§ **任务 1**
请照原样抄录选段中从“II:将所有的點copy一份,記作Aux[ ],計算Points[ ]”到“到LineSegment中。”的部分。
§ **任务 2**
根据选段回答下列问题:
(a) 第一次送出得了多少分?
(b) 第二步对所有点排序时使用的是哪种排序?
(c) 查找工作到第几个点就全部完成?
§ **任务 3**
判断下列说法是否与选段相符,每项答“是”或“否”,并原样引用选段中起决定作用的文字:
(a) 作业中点代码和分割代码大部分已经提供。
(b) 暴力算法的时间复杂度是可以接受的。
(c) 快速算法中排序的算法复杂度是O(N* logN)。

§ **选段**
<<<<

第三周的作業是将二維平面所有的4個或4個以上的共線的點找出來!讓學生深刻了解排序算法和對比器的使用!
第一次送出95分,等有時間改改吧
1.作業中點代碼和分割代碼大部分已經提供,自己隻需要将其補全即可,隻是在對比斜率的時候,隻需注意處理号Double資料類型。
2.暴力算法也比較容易解決,隻需将所有4的不同點的組合進行一便即可,不過暴力算法的時間複雜太高了是O(N4),是無法接受的。
3.是以有了基于排序的快速算法,排序的算法複雜度 O(N* logN),尋找多餘或等于4個點在一條線上的時間複雜度是O(N),總共是O(N2logN)這樣的結果是可以接受的。
Fast排序的唯一難點是如何找避免找到重複的組合,即找到P->Q->R->S->T,便不需要Q->P->R->S->T的組合,具體的做法是
I:首先對所有的點進行排序,記作Points[ ]。
II:将所有的點copy一份,記作Aux[ ],計算Points[ ] 中的第一個點與所有點的斜率,然後對所有點進行排序,使用MergeSort,
自己與自己對比是Negetive.Infinity,是最小的一個點,排好序後就去找在在一條線上4個或4個以上點的集合,将所有在一條線上點的最小的點和最大的點加入到LineSegment中。
III:計算第二個點與所有的點的斜率,找到的所有滿足條件點的集合,這個集合中最小的點必須為第二個點,如何最小的不是第二點的組合,說明該組合已經包含在第一個點的組合内了,這樣就避免了找到重複的組合。
IV:依此計算剩下的點,每一個組合組合最小的點必須是目前參與對比的點(對比器中放的點),因為所有的比目前點小的點的組合已經被找到了,到倒數第4個點就完成了所有的查找工作。高效且不會重複。

>>>>

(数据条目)
<<<<

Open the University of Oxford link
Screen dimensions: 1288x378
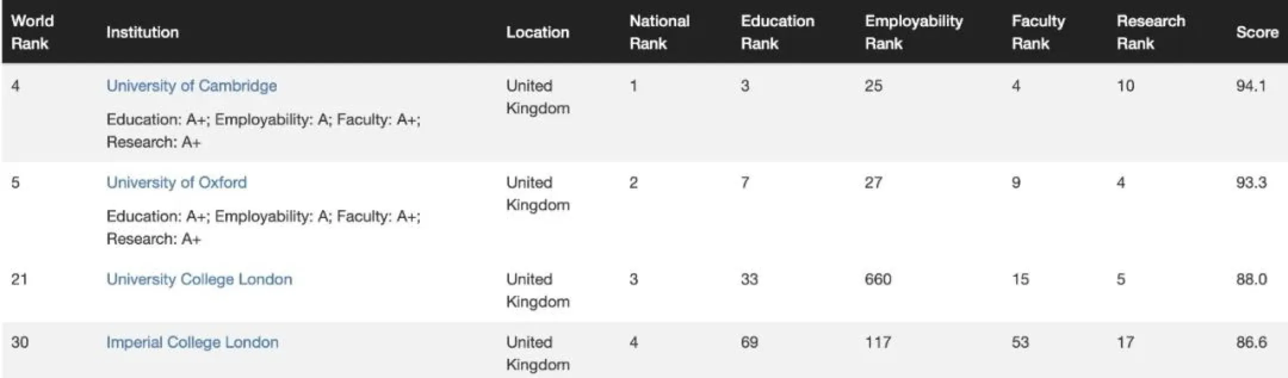[x=177, y=182]
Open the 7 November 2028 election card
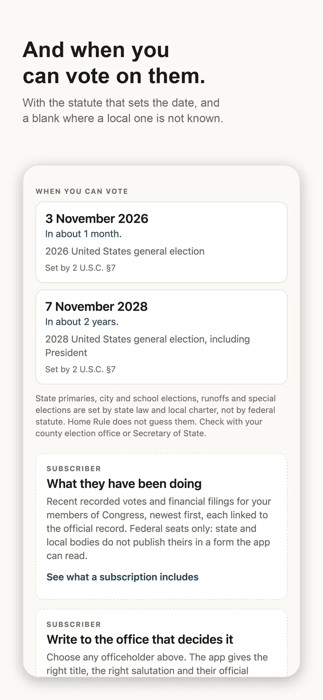 click(162, 337)
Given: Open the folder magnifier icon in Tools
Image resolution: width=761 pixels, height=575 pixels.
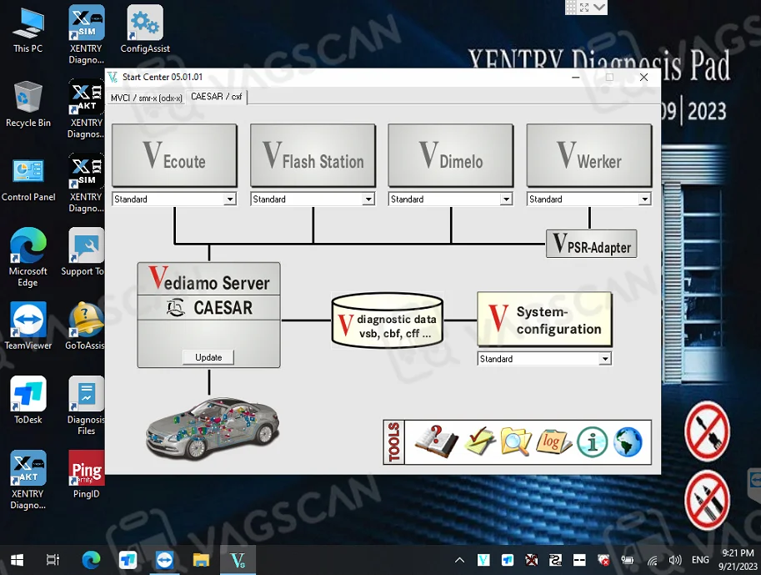Looking at the screenshot, I should [516, 441].
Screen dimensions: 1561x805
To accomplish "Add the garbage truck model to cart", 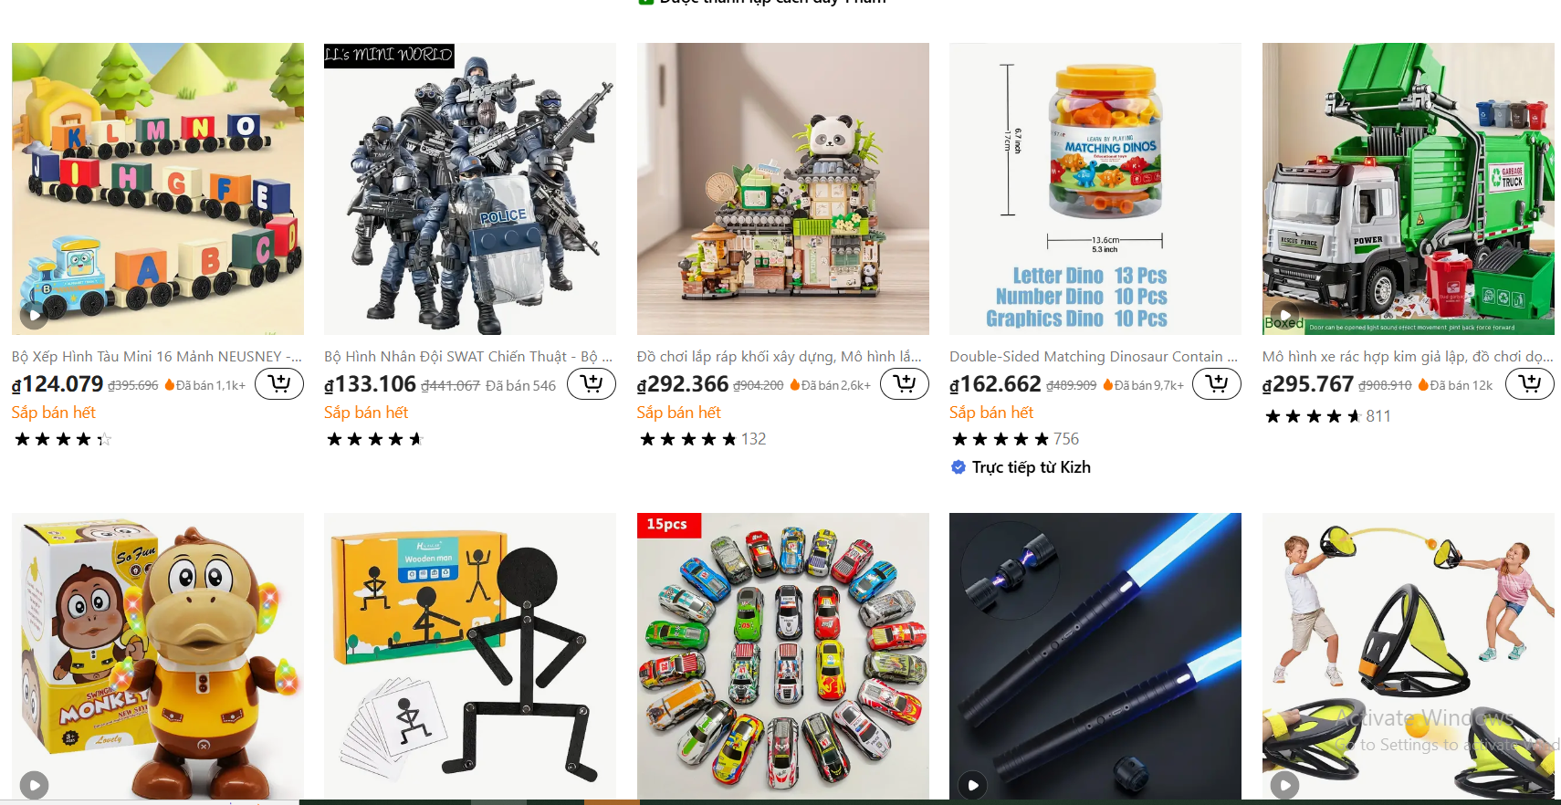I will 1530,384.
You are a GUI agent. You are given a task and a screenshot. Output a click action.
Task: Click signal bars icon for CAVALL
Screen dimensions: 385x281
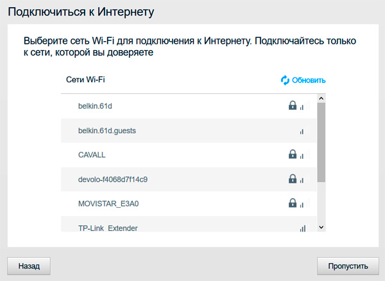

>>>>

§ **解答 1**
II:将所有的點copy一份,記作Aux[ ],計算Points[ ] 中的第一個點與所有點的斜率,然後對所有點進行排序,使用MergeSort,
自己與自己對比是Negetive.Infinity,是最小的一個點,排好序後就去找在在一條線上4個或4個以上點的集合,将所有在一條線上點的最小的點和最大的點加入到LineSegment中。

§ **解答 2**
(a) 95分。
(b) MergeSort。
(c) 到倒数第4个点。

§ **解答 3**
(a) 是。“作業中點代碼和分割代碼大部分已經提供”
(b) 否。“不過暴力算法的時間複雜太高了是O(N4),是無法接受的”
(c) 是。“排序的算法複雜度 O(N* logN)”